Activity list →
1. Copy the part of the Postgres shutdown post from "We're thinking of" to "BOSH Director VM.".
2. Pick up the post about stopping Postgres on the BOSH Director VM after its last line and write what comes next.

Excerpt to read →

We're thinking of using the Option 1 as a workaround for manually shutting down Postgres 10 on the BOSH Director VM before attempting BOSH Director upgrade. Please help to confirm if the following steps will work.
- SSH into BOSH Director VM.
- Monit stop all other processes except Postgres.
bosh/0:~# for name in "credhub" "uaa" "health_monitor" "director_nginx" "director_sync_dns" "director_scheduler" "blobstore_nginx" "nats" "director"; do monit stop "${name}"; done
bosh/0:~# monit summary
The Monit daemon 5.2.5 uptime: 7d 2h 19m
Process 'nats' not monitored
Process 'postgres' running
Process 'blobstore_nginx' not monitored
Process 'director' not monitored
Process 'worker_1' not monitored
Process 'worker_2' not monitored
Process 'worker_3' not monitored
Process 'worker_4' not monitored
Process 'director_scheduler' not monitored
Process 'director_sync_dns' not monitored
Process 'director_nginx' not monitored
Process 'health_monitor' not monitored
Process 'uaa' not monitored
Process 'credhub' not monitored
System 'system_be0914a6-1473-47f1-58d9-4f3aacbe2ab5' running
- Umonitor Postgres process, so monit won't restart it when Postgres is shutdown using "kill" command directly later.

Supplied data →
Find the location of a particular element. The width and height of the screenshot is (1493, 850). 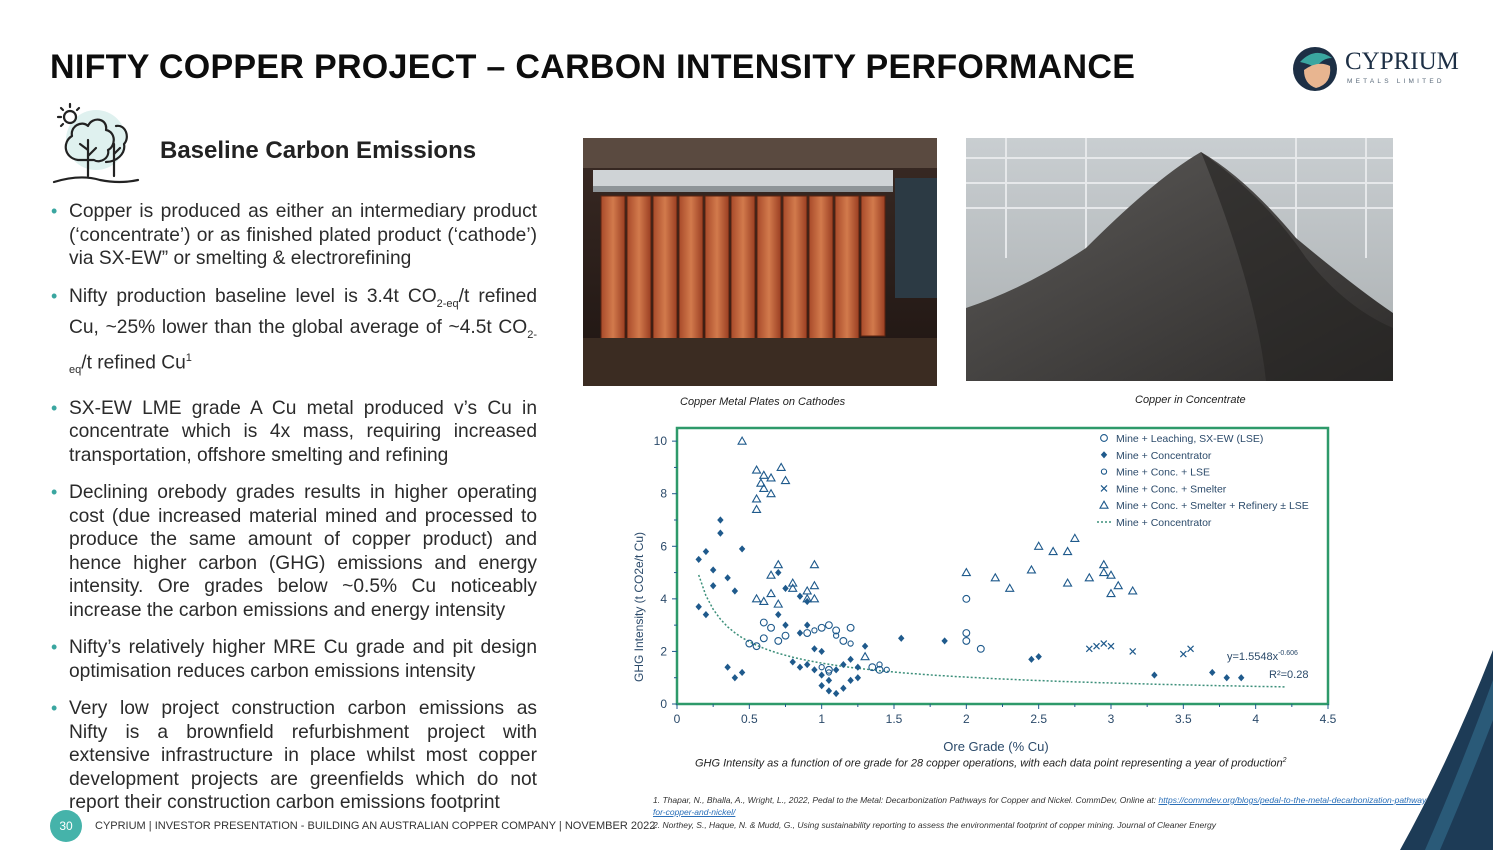

section-heading: Baseline Carbon Emissions is located at coordinates (318, 150).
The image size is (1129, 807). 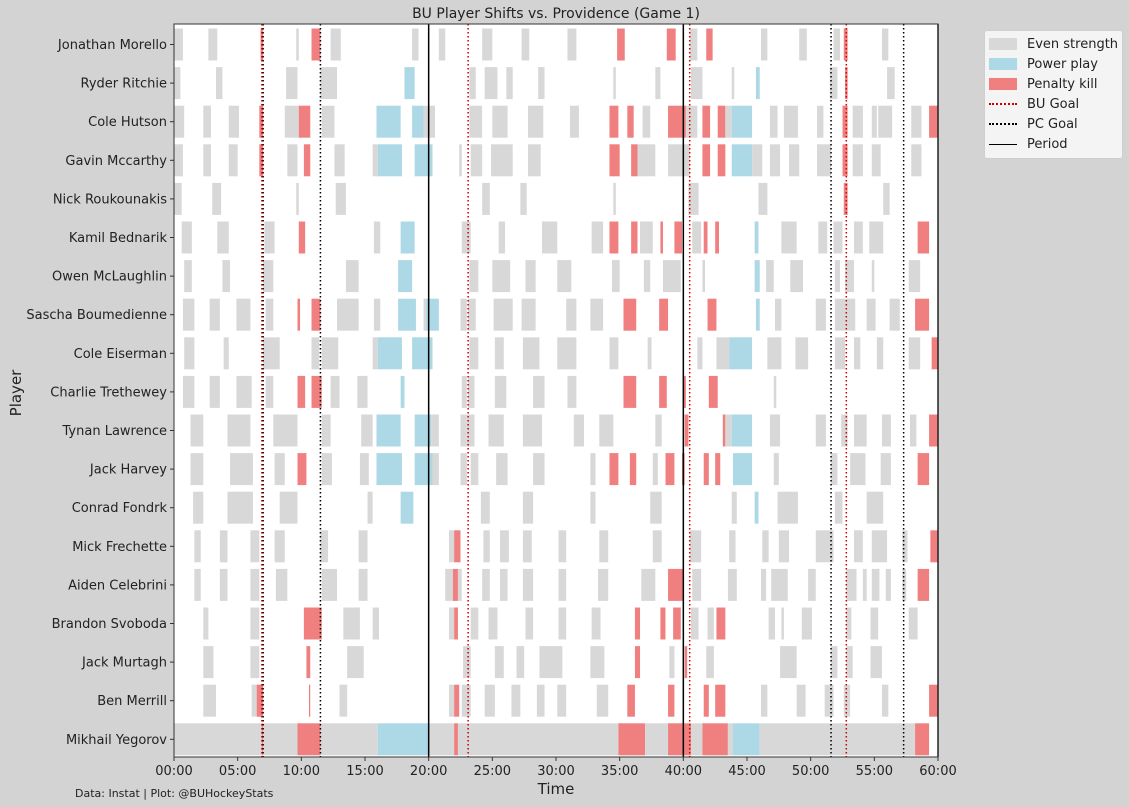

Answers for the tasks →
1.
We're thinking of using the Option 1 as a workaround for manually shutting down Postgres 10 on the BOSH Director VM before attempting BOSH Director upgrade. Please help to confirm if the following steps will work.
- SSH into BOSH Director VM.

2.
bosh/0:~# monit unmonitor postgres
bosh/0:~# monit summary
The Monit daemon 5.2.5 uptime: 7d 2h 54m
Process 'nats' not monitored
Process 'postgres' not monitored
Process 'blobstore_nginx' not monitored
Process 'director' not monitored
Process 'worker_1' not monitored
Process 'worker_2' not monitored
Process 'worker_3' not monitored
Process 'worker_4' not monitored
Process 'director_scheduler' not monitored
Process 'director_sync_dns' not monitored
Process 'director_nginx' not monitored
Process 'health_monitor' not monitored
Process 'uaa' not monitored
Process 'credhub' not monitored
System 'system_be0914a6-1473-47f1-58d9-4f3aacbe2ab5' running
- Shutdown Postgres using "kill" command with SIGINT signal for fast mode shutdown.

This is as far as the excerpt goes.